▶ **Task requirements**: Your task is to filter the data below down to the lines holding "computer".

Items listed in a dataset

++++++++++

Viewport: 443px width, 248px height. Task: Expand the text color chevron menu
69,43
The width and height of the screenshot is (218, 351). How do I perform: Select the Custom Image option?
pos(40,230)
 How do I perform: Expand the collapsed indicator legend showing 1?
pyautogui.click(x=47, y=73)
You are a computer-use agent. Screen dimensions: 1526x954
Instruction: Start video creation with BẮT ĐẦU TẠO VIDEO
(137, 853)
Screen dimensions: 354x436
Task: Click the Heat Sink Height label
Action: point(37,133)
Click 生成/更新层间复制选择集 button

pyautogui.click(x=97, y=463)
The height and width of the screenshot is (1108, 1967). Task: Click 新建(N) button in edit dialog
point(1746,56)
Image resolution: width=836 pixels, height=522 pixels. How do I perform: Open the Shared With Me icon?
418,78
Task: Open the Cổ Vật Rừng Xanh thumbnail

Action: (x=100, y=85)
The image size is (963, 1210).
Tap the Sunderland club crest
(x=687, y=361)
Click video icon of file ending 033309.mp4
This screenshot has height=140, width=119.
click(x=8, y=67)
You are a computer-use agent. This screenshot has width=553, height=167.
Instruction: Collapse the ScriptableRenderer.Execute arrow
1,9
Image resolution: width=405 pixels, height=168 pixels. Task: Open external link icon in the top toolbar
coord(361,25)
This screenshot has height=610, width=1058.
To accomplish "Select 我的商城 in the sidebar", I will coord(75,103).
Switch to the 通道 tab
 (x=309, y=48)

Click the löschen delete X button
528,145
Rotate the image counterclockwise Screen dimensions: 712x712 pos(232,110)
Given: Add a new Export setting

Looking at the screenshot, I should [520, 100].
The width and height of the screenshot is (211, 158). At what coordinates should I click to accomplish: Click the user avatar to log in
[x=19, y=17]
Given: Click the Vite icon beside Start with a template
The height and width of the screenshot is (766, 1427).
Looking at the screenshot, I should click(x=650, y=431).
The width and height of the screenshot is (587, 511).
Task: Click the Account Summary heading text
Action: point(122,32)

++++++++++

▶ **Answer to the problem**:
You are a computer-use agent. Screen dimensions: 1526x954
You are a computer-use agent. This screenshot has width=553, height=167.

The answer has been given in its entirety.